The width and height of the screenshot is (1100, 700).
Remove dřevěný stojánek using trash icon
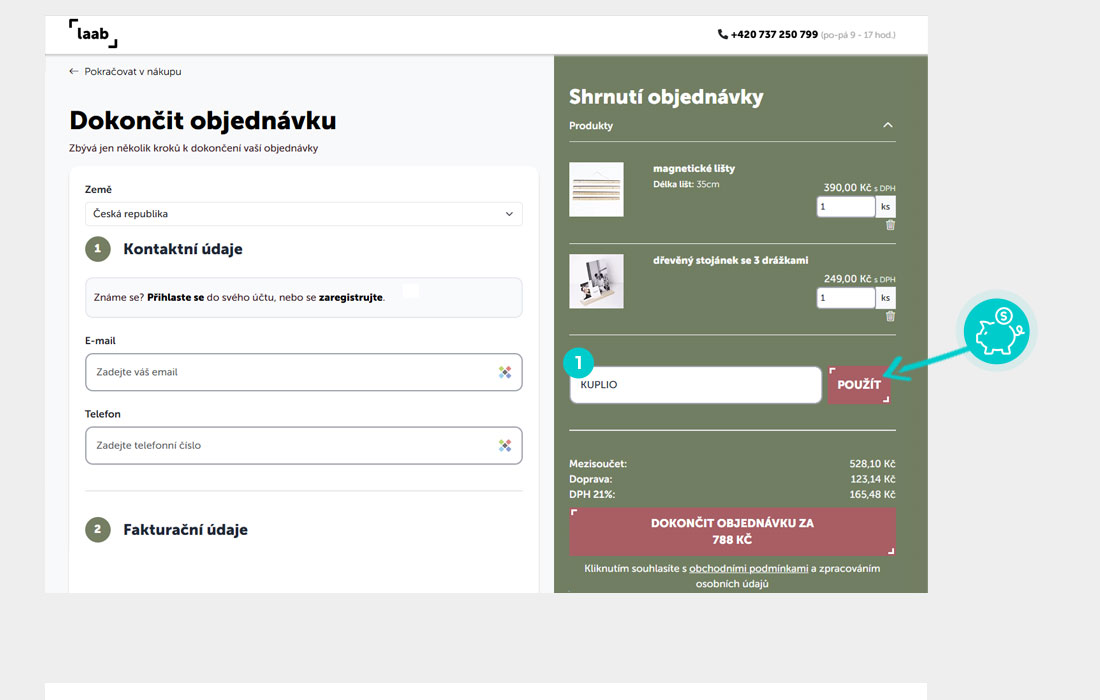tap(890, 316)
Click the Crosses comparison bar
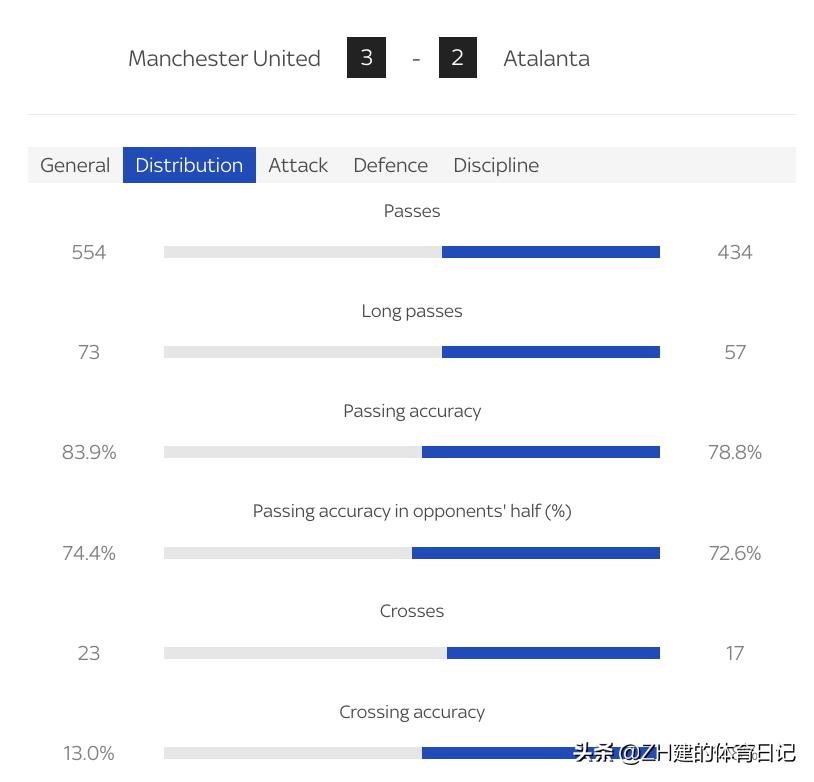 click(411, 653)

## [Exercise description]
Make an exact copy of the whole listing, but don't bring over any pictures.

## [Reply to the task]
The width and height of the screenshot is (1100, 700).
Remove dřevěný stojánek using trash icon
tap(890, 316)
Click the Crosses comparison bar
 click(411, 653)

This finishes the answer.